Dans Écrits et lettres de Frédéric Benrath publiés en 2014, et dont on devait le choix et la présentation à Alice Baxter, la préface nous parlant de lui, résumait une écriture « à double entrée, l’une officielle, l’autre secrète ». S’il écrivit tant, c’est qu’il eut toujours besoin de s’adresser à quelqu’un. Elle fut celle qu’il appelait Ma seule lectrice capable d’extraire de mes misérables écrits quelques lignes significatives sur ce que je suis, je vis, je peins (Lettre à A.B. New-York, 2 octobre 1978) (2).
Frédéric Benrath fut le prénom et nom que se choisit le peintre Philippe Gérard, né en 1930 en Seine-et-Oise – renversé par un scooter à Paris et aussitôt décédé, près de 77 ans plus tard. Un père absent, une mère qui le sensibilise à l’art, une enfance à Toulon avec sa mère et ses deux frères. Plus tard, des études à l’École des Beaux-Arts à Paris, une solitude recherchée doublée d’une proximité avec les livres, et la naissance d’un goût prononcé pour les Romantiques allemands. À l’âge de 23 ans, lors d’un voyage en Allemagne, il découvre le château de Benrath, près de Düsseldorf, dont il adopte le nom ; il a aussi en tête ces trois figures de la culture allemande au dénominateur commun, Frédéric ; le philosophe, Friedrich Nietzsche, le poète, Friedrich Hölderlin, le peintre Gaspard D. Friedrich. Voilà le pseudonyme sous lequel il signera désormais.

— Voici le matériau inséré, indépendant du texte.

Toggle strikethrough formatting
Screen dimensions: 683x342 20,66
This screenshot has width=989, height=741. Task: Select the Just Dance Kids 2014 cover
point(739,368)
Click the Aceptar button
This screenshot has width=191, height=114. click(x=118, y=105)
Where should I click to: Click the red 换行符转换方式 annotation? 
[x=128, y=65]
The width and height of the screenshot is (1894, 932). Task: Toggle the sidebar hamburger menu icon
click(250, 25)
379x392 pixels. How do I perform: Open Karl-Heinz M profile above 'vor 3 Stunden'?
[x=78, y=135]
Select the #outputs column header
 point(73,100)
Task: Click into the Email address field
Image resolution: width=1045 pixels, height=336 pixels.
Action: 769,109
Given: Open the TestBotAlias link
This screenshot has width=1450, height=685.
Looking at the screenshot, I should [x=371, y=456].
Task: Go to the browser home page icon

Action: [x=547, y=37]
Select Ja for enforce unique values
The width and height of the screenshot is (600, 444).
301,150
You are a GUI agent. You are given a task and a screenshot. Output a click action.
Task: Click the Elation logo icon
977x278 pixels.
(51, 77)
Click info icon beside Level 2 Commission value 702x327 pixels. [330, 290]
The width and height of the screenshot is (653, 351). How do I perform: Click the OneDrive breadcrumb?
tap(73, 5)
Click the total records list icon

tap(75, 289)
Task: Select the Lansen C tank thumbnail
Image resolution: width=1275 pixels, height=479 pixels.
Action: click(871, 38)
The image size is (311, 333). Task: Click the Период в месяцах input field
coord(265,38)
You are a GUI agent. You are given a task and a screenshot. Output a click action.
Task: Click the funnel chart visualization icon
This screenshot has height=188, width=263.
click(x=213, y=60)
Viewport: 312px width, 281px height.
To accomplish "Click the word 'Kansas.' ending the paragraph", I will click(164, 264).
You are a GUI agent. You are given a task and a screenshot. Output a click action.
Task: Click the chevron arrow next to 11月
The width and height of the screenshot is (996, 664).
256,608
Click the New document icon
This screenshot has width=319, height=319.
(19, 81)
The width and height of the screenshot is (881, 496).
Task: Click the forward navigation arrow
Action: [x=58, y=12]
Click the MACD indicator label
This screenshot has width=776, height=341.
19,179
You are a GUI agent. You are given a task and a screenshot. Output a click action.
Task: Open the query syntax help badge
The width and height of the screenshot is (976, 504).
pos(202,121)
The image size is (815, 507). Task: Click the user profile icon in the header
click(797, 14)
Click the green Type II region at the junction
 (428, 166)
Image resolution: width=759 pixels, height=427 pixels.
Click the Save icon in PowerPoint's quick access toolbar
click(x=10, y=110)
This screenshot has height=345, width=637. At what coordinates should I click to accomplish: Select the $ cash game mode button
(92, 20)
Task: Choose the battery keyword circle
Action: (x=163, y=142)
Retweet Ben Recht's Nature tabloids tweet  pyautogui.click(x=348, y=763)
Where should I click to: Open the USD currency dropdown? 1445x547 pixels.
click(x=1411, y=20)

Il enseignera les arts plastiques à L’École Nationale Supérieure d’Architecture de Versailles, se liera d’amitié avec le philosophe Jean-Noël Vuarnet. Il tendait vers quelque chose de spirituel, disent de lui ceux qui le connaissent. L’écriture lui sera nécessaire, et sa peinture restera fidèle à l'abstraction tout au long de sa vie, évoluant d'un style tourmenté vers une peinture de plus en plus épurée vers la fin, à la limite du monochrome. Il appréhende sa propre peinture. De tout temps, celle-ci sera traversée par d’autres formes d’art ; la littérature, la musique, le cinéma. Dans un ouvrage qu’il lui consacrait, intitulé, Frédéric Benrath, Pierre Wat présentait ainsi l’artiste qu’il admirait : « Si on connaît Frédéric Benrath c’est parce qu’il a participé à un mouvement qui s’appelle le nuagisme dans les années 60 – devenu une sorte d’étiquette ; au-delà de cela, c’est une peinture qui commence comme une peinture expressionniste, teintée de lyrisme, qui va vers une sorte de dépouillement de plus en plus ouvert, aérien ». Lorsque peintre aguerri déjà, il rencontre la jeune Michèle Le Roux – qu’il décidera de rebaptiser Alice quelques années plus tard, telle l’Alice de Lewis Caroll – arrivée chez lui avec un ami qu’elle accompagnait, c’est une rencontre déterminante pour tous les deux. Il lui écrit près d’une semaine plus tard, un 8 septembre 1969 : « Tout est difficile même ce qui pourrait paraître le plus simple. Vous voici dans mon horizon comme la mer après les galets et j’aime la mer. » (4)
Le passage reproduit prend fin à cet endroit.